Conducting medical consultations by phone or internet could save considerable time for patients by reducing the need to travel to doctors' surgeries. This could be particularly useful for following up conditions that don't need a physical examination.
One reason the healthcare system has been slow to adopt alternatives to face-to-face consultations is concern from GPs that other forms of contact may increase their workload.
Another concern is that these new forms of contact may benefit some groups of patients more than others, or change the nature of the doctor-patient relationship.
The study will address these areas and explore the role of different types of consultation method for a range of problems and a variety of patients.
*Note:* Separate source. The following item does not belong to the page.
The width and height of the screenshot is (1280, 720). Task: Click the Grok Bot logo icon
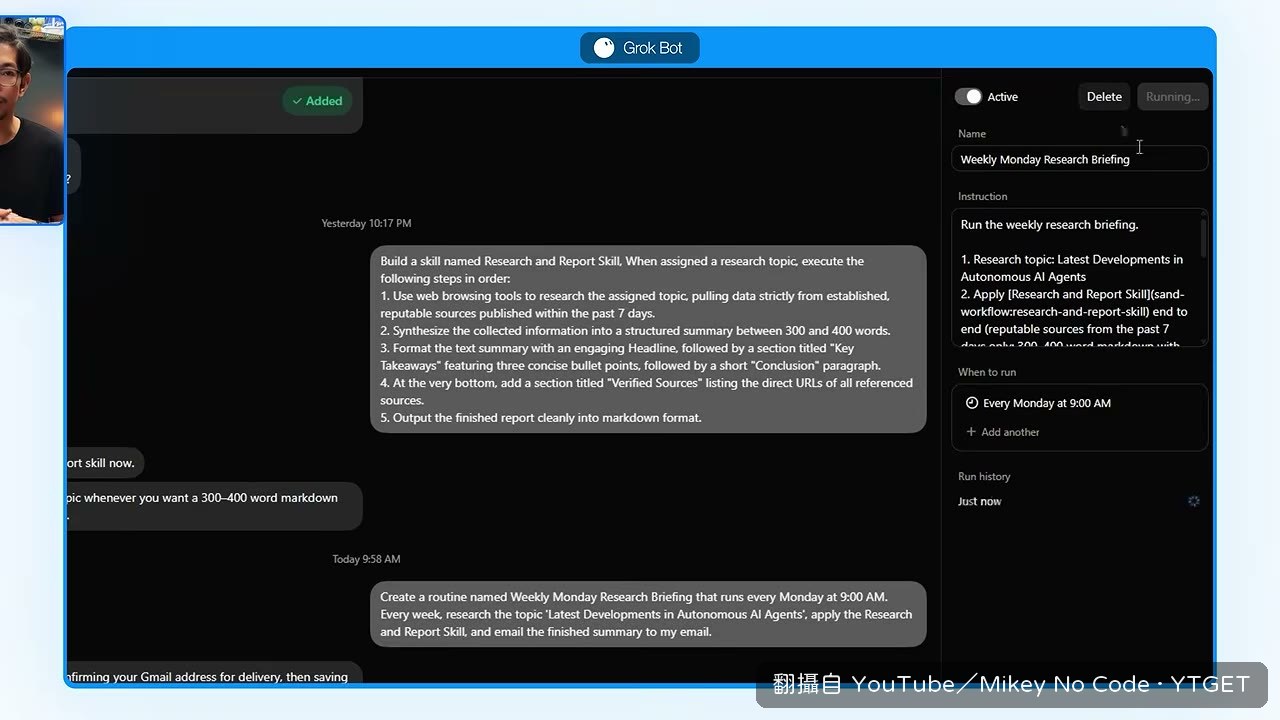click(604, 48)
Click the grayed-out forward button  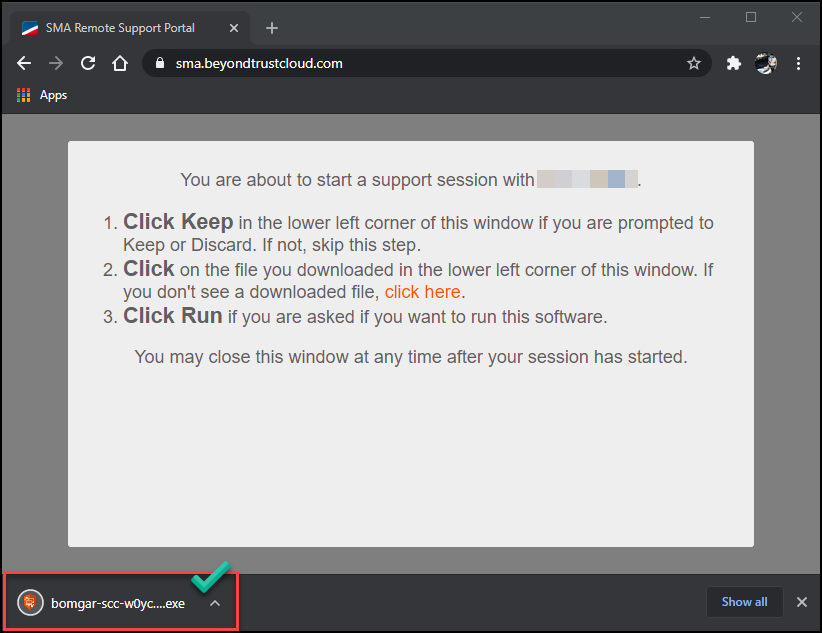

It is funded by the National Institute for Health Research Health Services and Delivery Research (NIHR HS&DR) Programme.
Professor John Campbell, of the University of Exeter Medical School, said: "This important study builds on our recent research on the use of telephone triage for patients requesting appointments with their GP. Technology based solutions to the current workload challenges facing GPs and their teams are potentially of importance, but evidence is needed to help guide the correct use of such technologies in providing alternatives to face to face consultations. This new study will help by providing relevant evidence."
Professor Brian McKinstry, of the Centre for Population Health Sciences at the University of Edinburgh, said: "We're trying to understand whether expanding the use of mobile and internet technologies can help to reduce GP workload and bring benefits to patients. Our findings could transform the way we interact with our family doctors."
Lead researcher Professor Chris Salisbury, from the University of Bristol's Centre for Academic Primary Care, said: "By focusing on practices which have tried to use alternatives, including some that feel they have done so successfully, we hope to learn how practices have overcome the potential problems, the key factors that made it possible, the benefits they have found and the difficulties they face."